▸ Information supplied:
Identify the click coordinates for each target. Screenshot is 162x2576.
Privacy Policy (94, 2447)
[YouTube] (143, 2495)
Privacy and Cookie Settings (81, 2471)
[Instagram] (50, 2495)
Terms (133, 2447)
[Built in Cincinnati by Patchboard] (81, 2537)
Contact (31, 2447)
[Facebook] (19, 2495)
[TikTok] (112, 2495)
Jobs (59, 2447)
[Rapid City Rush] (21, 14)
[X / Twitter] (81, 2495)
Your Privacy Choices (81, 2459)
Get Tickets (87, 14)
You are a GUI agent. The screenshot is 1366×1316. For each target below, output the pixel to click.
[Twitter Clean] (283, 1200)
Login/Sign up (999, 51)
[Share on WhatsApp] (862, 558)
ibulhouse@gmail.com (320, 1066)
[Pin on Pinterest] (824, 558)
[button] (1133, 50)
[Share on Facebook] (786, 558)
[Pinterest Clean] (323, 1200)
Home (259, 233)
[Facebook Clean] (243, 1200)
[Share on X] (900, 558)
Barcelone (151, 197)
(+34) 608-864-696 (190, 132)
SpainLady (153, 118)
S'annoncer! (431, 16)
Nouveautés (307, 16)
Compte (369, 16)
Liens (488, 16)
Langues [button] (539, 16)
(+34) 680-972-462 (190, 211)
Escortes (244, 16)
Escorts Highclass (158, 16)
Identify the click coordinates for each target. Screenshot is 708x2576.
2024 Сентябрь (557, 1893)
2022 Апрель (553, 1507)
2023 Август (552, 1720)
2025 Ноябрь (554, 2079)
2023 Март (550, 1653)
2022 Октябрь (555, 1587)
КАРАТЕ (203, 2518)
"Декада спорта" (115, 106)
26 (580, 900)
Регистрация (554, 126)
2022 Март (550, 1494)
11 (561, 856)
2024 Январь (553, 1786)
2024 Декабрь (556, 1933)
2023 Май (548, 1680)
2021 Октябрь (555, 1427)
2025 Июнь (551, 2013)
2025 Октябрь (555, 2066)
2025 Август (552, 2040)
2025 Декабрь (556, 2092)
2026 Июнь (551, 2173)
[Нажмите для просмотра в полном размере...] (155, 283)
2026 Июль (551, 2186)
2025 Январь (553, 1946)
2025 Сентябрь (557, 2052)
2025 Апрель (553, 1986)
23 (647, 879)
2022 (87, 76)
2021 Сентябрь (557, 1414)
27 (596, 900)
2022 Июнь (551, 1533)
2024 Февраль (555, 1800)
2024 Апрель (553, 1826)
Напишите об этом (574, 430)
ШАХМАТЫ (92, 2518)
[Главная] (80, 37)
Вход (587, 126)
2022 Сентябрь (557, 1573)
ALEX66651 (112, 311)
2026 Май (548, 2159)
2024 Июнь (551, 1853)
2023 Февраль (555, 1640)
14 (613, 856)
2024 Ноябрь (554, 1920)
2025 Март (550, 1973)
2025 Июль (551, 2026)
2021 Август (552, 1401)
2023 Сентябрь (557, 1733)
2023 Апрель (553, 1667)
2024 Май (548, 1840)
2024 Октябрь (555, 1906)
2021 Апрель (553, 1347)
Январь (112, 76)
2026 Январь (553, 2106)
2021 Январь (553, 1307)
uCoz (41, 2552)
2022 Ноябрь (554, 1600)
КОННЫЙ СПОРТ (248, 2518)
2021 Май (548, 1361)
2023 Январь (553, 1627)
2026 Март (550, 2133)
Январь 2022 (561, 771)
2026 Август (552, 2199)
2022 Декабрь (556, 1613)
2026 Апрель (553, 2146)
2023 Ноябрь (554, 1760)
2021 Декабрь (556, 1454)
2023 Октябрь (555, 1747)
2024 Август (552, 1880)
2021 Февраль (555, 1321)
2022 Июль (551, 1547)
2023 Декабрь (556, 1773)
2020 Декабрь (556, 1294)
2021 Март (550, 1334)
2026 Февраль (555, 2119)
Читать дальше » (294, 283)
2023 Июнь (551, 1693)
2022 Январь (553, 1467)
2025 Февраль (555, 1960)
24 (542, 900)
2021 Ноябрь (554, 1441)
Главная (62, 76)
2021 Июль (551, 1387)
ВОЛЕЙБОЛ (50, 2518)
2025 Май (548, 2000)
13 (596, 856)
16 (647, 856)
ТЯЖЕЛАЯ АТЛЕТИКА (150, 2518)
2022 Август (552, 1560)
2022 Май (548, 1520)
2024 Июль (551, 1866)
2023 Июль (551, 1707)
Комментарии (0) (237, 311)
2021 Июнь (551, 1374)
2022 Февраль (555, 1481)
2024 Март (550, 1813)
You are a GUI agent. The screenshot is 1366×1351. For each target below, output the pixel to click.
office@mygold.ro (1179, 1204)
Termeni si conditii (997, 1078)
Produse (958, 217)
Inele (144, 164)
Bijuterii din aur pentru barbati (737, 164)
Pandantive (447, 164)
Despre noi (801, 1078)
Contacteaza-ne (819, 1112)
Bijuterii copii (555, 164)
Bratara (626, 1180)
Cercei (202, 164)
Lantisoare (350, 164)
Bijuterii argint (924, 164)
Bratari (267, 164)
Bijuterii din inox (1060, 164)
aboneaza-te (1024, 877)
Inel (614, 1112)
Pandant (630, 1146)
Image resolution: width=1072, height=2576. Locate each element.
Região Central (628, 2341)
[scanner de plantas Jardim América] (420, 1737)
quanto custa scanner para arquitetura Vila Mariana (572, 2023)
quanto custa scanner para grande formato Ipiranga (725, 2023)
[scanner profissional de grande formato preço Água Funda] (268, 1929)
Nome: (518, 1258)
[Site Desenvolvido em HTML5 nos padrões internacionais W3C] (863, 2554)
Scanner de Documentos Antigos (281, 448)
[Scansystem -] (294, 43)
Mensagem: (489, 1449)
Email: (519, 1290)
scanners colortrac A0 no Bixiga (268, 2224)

▸ Problem description: Give every entry back exactly as it was written above.

▸ Response area:
Identify the click coordinates for each target. Screenshot is 162x2576.
Privacy Policy (94, 2447)
[YouTube] (143, 2495)
Privacy and Cookie Settings (81, 2471)
[Instagram] (50, 2495)
Terms (133, 2447)
[Built in Cincinnati by Patchboard] (81, 2537)
Contact (31, 2447)
[Facebook] (19, 2495)
[TikTok] (112, 2495)
Jobs (59, 2447)
[Rapid City Rush] (21, 14)
[X / Twitter] (81, 2495)
Your Privacy Choices (81, 2459)
Get Tickets (87, 14)
You are a GUI agent. The screenshot is 1366×1316. For each target below, output the pixel to click.
[Twitter Clean] (283, 1200)
Login/Sign up (999, 51)
[Share on WhatsApp] (862, 558)
ibulhouse@gmail.com (320, 1066)
[Pin on Pinterest] (824, 558)
[button] (1133, 50)
[Share on Facebook] (786, 558)
[Pinterest Clean] (323, 1200)
Home (259, 233)
[Facebook Clean] (243, 1200)
[Share on X] (900, 558)
Barcelone (151, 197)
(+34) 608-864-696 (190, 132)
SpainLady (153, 118)
S'annoncer! (431, 16)
Nouveautés (307, 16)
Compte (369, 16)
Liens (488, 16)
Langues [button] (539, 16)
(+34) 680-972-462 (190, 211)
Escortes (244, 16)
Escorts Highclass (158, 16)
Identify the click coordinates for each target. Screenshot is 708x2576.
2024 Сентябрь (557, 1893)
2022 Апрель (553, 1507)
2023 Август (552, 1720)
2025 Ноябрь (554, 2079)
2023 Март (550, 1653)
2022 Октябрь (555, 1587)
КАРАТЕ (203, 2518)
"Декада спорта" (115, 106)
26 (580, 900)
Регистрация (554, 126)
2022 Март (550, 1494)
11 (561, 856)
2024 Январь (553, 1786)
2024 Декабрь (556, 1933)
2023 Май (548, 1680)
2021 Октябрь (555, 1427)
2025 Июнь (551, 2013)
2025 Октябрь (555, 2066)
2025 Август (552, 2040)
2025 Декабрь (556, 2092)
2026 Июнь (551, 2173)
[Нажмите для просмотра в полном размере...] (155, 283)
2026 Июль (551, 2186)
2025 Январь (553, 1946)
2025 Сентябрь (557, 2052)
2025 Апрель (553, 1986)
23 (647, 879)
2022 (87, 76)
2021 Сентябрь (557, 1414)
27 (596, 900)
2022 Июнь (551, 1533)
2024 Февраль (555, 1800)
2024 Апрель (553, 1826)
Напишите об этом (574, 430)
ШАХМАТЫ (92, 2518)
[Главная] (80, 37)
Вход (587, 126)
2022 Сентябрь (557, 1573)
ALEX66651 (112, 311)
2026 Май (548, 2159)
2024 Июнь (551, 1853)
2023 Февраль (555, 1640)
14 (613, 856)
2024 Ноябрь (554, 1920)
2025 Март (550, 1973)
2025 Июль (551, 2026)
2021 Август (552, 1401)
2023 Сентябрь (557, 1733)
2023 Апрель (553, 1667)
2024 Май (548, 1840)
2024 Октябрь (555, 1906)
2021 Апрель (553, 1347)
Январь (112, 76)
2026 Январь (553, 2106)
2021 Январь (553, 1307)
uCoz (41, 2552)
2022 Ноябрь (554, 1600)
КОННЫЙ СПОРТ (248, 2518)
2021 Май (548, 1361)
2023 Январь (553, 1627)
2026 Март (550, 2133)
Январь 2022 (561, 771)
2026 Август (552, 2199)
2022 Декабрь (556, 1613)
2026 Апрель (553, 2146)
2023 Ноябрь (554, 1760)
2021 Декабрь (556, 1454)
2023 Октябрь (555, 1747)
2024 Август (552, 1880)
2021 Февраль (555, 1321)
2022 Июль (551, 1547)
2023 Декабрь (556, 1773)
2020 Декабрь (556, 1294)
2021 Март (550, 1334)
2026 Февраль (555, 2119)
Читать дальше » (294, 283)
2023 Июнь (551, 1693)
2022 Январь (553, 1467)
2025 Февраль (555, 1960)
24 (542, 900)
2021 Ноябрь (554, 1441)
Главная (62, 76)
2021 Июль (551, 1387)
ВОЛЕЙБОЛ (50, 2518)
2025 Май (548, 2000)
13 (596, 856)
16 (647, 856)
ТЯЖЕЛАЯ АТЛЕТИКА (150, 2518)
2022 Август (552, 1560)
2022 Май (548, 1520)
2024 Июль (551, 1866)
2023 Июль (551, 1707)
Комментарии (0) (237, 311)
2021 Июнь (551, 1374)
2022 Февраль (555, 1481)
2024 Март (550, 1813)
You are a GUI agent. The screenshot is 1366×1351. For each target below, output the pixel to click.
office@mygold.ro (1179, 1204)
Termeni si conditii (997, 1078)
Produse (958, 217)
Inele (144, 164)
Bijuterii din aur pentru barbati (737, 164)
Pandantive (447, 164)
Despre noi (801, 1078)
Contacteaza-ne (819, 1112)
Bijuterii copii (555, 164)
Bratara (626, 1180)
Cercei (202, 164)
Lantisoare (350, 164)
Bijuterii argint (924, 164)
Bratari (267, 164)
Bijuterii din inox (1060, 164)
aboneaza-te (1024, 877)
Inel (614, 1112)
Pandant (630, 1146)
Image resolution: width=1072, height=2576. Locate each element.
Região Central (628, 2341)
[scanner de plantas Jardim América] (420, 1737)
quanto custa scanner para arquitetura Vila Mariana (572, 2023)
quanto custa scanner para grande formato Ipiranga (725, 2023)
[scanner profissional de grande formato preço Água Funda] (268, 1929)
Nome: (518, 1258)
[Site Desenvolvido em HTML5 nos padrões internacionais W3C] (863, 2554)
Scanner de Documentos Antigos (281, 448)
[Scansystem -] (294, 43)
Mensagem: (489, 1449)
Email: (519, 1290)
scanners colortrac A0 no Bixiga (268, 2224)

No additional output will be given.